> [PROBLEM TO SOLVE]
In the listing below, find the line containing "689x591 pixels." and the line containing "Given: Select the Stoneland country tile". Repeat exactly those two lines and every line between them.

> [MATERIAL FOR THIS EXERCISE]
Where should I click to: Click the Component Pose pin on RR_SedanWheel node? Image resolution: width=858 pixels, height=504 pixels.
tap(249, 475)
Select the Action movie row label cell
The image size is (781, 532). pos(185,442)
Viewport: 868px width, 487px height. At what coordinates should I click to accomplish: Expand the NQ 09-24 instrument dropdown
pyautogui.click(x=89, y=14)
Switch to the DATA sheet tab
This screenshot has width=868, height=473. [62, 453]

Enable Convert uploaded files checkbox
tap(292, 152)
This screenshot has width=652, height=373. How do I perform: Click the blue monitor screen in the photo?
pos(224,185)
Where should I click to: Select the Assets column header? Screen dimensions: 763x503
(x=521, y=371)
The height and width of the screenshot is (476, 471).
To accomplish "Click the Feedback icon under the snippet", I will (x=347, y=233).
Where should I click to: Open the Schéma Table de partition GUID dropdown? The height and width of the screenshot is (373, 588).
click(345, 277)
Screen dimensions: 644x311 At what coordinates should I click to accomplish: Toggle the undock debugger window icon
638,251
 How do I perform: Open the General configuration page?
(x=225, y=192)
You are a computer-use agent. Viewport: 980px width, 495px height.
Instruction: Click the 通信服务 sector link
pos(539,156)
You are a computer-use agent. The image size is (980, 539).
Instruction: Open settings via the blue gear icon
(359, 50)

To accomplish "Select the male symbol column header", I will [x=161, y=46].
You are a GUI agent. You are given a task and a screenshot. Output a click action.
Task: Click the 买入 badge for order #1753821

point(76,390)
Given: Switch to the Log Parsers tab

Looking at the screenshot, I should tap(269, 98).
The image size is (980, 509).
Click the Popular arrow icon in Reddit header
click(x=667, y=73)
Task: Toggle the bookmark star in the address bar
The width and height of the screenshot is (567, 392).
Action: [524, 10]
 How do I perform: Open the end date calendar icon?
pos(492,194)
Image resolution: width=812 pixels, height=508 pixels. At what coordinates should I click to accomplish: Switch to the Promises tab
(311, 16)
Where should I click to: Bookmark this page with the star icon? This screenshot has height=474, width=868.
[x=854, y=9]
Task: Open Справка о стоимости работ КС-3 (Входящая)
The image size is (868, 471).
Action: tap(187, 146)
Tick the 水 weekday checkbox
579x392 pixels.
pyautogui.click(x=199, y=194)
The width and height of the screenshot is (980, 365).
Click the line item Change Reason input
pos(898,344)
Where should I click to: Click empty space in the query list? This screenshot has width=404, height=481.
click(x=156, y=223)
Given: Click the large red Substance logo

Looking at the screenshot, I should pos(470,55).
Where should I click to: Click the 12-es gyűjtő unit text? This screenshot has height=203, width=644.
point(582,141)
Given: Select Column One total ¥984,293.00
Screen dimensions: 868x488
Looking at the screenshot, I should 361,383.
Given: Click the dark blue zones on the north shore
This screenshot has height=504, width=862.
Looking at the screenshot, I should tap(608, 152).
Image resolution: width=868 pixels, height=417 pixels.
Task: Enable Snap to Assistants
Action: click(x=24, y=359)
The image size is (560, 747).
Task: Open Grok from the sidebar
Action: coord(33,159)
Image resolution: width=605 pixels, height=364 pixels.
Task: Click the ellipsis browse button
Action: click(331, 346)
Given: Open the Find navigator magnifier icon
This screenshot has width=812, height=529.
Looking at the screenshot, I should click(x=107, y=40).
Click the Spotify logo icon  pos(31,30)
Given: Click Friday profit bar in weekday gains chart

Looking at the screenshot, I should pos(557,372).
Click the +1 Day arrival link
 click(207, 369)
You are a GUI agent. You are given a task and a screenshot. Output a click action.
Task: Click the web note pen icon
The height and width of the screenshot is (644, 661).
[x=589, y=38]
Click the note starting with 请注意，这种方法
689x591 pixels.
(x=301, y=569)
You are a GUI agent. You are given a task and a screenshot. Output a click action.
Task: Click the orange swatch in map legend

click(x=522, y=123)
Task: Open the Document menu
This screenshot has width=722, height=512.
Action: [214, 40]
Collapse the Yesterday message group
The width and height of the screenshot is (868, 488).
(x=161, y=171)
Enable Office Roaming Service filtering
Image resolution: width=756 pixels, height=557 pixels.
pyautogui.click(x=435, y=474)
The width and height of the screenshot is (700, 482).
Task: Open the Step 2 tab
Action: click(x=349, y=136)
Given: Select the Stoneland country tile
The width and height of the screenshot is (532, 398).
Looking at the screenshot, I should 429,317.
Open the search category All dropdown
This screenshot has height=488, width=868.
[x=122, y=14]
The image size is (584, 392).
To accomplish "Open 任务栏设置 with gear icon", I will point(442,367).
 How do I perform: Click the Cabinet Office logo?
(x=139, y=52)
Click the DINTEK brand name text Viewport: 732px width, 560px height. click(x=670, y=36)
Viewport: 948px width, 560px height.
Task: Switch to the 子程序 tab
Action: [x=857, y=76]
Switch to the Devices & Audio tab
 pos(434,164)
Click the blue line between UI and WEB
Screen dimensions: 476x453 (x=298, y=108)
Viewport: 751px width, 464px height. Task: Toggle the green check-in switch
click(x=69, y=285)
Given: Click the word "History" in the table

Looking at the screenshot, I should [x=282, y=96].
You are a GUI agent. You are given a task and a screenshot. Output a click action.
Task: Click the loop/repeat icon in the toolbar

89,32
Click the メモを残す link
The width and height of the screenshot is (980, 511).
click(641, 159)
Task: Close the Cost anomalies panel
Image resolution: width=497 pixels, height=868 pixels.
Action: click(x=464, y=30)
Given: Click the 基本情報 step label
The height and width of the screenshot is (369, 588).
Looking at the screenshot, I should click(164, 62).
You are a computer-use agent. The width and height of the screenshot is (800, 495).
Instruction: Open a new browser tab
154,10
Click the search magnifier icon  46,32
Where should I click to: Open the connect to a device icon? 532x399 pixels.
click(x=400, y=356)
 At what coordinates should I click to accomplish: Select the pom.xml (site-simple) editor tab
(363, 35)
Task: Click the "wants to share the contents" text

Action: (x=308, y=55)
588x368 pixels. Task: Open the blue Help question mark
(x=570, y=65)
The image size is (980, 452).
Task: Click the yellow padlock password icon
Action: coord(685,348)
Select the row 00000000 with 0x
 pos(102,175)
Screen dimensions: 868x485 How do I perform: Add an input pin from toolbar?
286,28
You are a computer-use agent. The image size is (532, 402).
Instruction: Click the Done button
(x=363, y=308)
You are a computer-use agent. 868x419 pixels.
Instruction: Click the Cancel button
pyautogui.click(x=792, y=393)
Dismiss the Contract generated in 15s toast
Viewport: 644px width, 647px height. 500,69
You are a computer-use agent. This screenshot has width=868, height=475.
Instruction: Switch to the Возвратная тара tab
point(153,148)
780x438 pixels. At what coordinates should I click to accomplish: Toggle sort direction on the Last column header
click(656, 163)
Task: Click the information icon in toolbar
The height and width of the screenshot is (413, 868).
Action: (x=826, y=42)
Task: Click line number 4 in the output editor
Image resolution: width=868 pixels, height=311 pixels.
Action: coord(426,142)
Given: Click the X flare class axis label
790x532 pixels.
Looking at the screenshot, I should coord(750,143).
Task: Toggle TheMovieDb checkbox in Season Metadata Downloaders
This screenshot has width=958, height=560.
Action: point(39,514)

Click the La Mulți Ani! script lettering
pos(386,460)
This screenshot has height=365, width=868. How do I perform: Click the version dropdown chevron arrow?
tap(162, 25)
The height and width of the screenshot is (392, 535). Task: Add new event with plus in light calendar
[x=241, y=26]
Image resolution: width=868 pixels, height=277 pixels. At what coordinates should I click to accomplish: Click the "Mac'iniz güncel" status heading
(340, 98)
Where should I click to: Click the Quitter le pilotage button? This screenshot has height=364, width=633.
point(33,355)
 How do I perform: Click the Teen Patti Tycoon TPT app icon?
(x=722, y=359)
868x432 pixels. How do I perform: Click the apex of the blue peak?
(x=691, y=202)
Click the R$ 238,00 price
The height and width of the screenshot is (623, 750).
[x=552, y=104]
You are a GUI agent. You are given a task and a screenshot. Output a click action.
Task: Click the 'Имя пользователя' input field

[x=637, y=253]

> [EXPECTED ANSWER]
689x591 pixels.
(x=301, y=569)
You are a GUI agent. You are given a task and a screenshot. Output a click action.
Task: Click the orange swatch in map legend

click(x=522, y=123)
Task: Open the Document menu
This screenshot has width=722, height=512.
Action: [214, 40]
Collapse the Yesterday message group
The width and height of the screenshot is (868, 488).
(x=161, y=171)
Enable Office Roaming Service filtering
Image resolution: width=756 pixels, height=557 pixels.
pyautogui.click(x=435, y=474)
The width and height of the screenshot is (700, 482).
Task: Open the Step 2 tab
Action: click(x=349, y=136)
Given: Select the Stoneland country tile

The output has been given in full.